Si ante la mirada masculina la mujer está desdoblada, es porque se reproduce en lo externo el hecho de que ella está escindida (no-toda) en su interior. Si en el primer ensayo los sexos no se encuentran directamente porque a la mujer la introduce el Otro, ahora dicho encuentro tampoco se da porque cuando Freud introduce el juicio de valor, nos está diciendo que el hombre no se relaciona con la mujer en tanto otro sexo como tal sino con, al menos, dos valores del mismo; el rebajamiento y la sobreestimación permiten situar la escisión de la mujer, otorgarle una cierta significación a la misma, y vehiculizar la relación entre los géneros.
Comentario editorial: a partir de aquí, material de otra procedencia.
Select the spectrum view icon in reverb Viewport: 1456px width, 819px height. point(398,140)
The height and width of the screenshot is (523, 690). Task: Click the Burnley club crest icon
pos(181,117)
En la tercera de las contribuciones, El tabú de la virginidad, Freud da el paso radical en la presentación del estatuto de la mujer. Apela a la figura del “primitivo” para explicar algo que nos concierne de manera fundamental: si en muchas tribus al futuro esposo se le prohíbe expresamente efectuar la desfloración es porque el hombre debe resguardarse de un peligro, de un temor esencial relacionado con lo femenino. Freud nos presenta a la mujer desustancializada, disociada de la figura de la madre, de la puta, de la esposa y confirma así la existencia del tabú general de la mujer en tanto ella “es muy diferente al hombre, mostrándose siempre incomprensible, enigmática, singular, y por todo ello, enemiga”[1]. La mujer es ahora lo Otro, Otra para el hombre y, consecuentemente, para sí misma; esto es, lo realmente diferente, lo heterogéneo, lo no semejante.
Esto nos permite otra lectura de la condición “la mujer del Otro”. Lo que en la primera contribución se mostraba como un asunto de prohibición del Otro se nos revela ahora así: en tanto Otra, la mujer debe ser prohibida... al menos en el primer coito.
En este texto Freud introduce el complejo de castración y precisa que éste es el fundamento de la amenaza que la mujer representa. De lo que el hombre tiene que protegerse es de la furia envidiosa que ella puede desatar hacia él una vez que el primer coito actualiza la humillación de saberse carente de pene. Pero esta hostilidad de la mujer hacia el hombre nos muestra algo más sutil: el esposo nunca podrá satisfacerla, en conclusión, el goce que ella obtiene del objeto masculino no es del bueno, es insuficiente; idea que Lacan redondea cuando nos habla de un Otro goce propiamente femenino que excede la sexualidad fálica.
Teniendo en cuenta todo lo anterior, la conocida frase de Lacan “la mujer no existe” se nos muestra ahora como la respuesta que Freud nunca nos dio de manera directa sobre el enigma femenino. Sin embargo, cuando muestra su carácter huidizo e indescifrable, siempre vinculado a una suerte de alteridad que la torna inaccesible e infiel desde la estructura de su goce, le da la mano a la definición lacaniana de la mujer como lo real que escapa al sentido.
En cuanto a los sexos, pesa sobre ellos la siguiente maldición freudiana: el hombre denigrará a la mujer y la mujer odiará al hombre.
[1] FREUD, Sigmund. El tabú de la virginidad. Obras completas volumen 1. Ed. Biblioteca nueva Madrid 1948, pág. 969.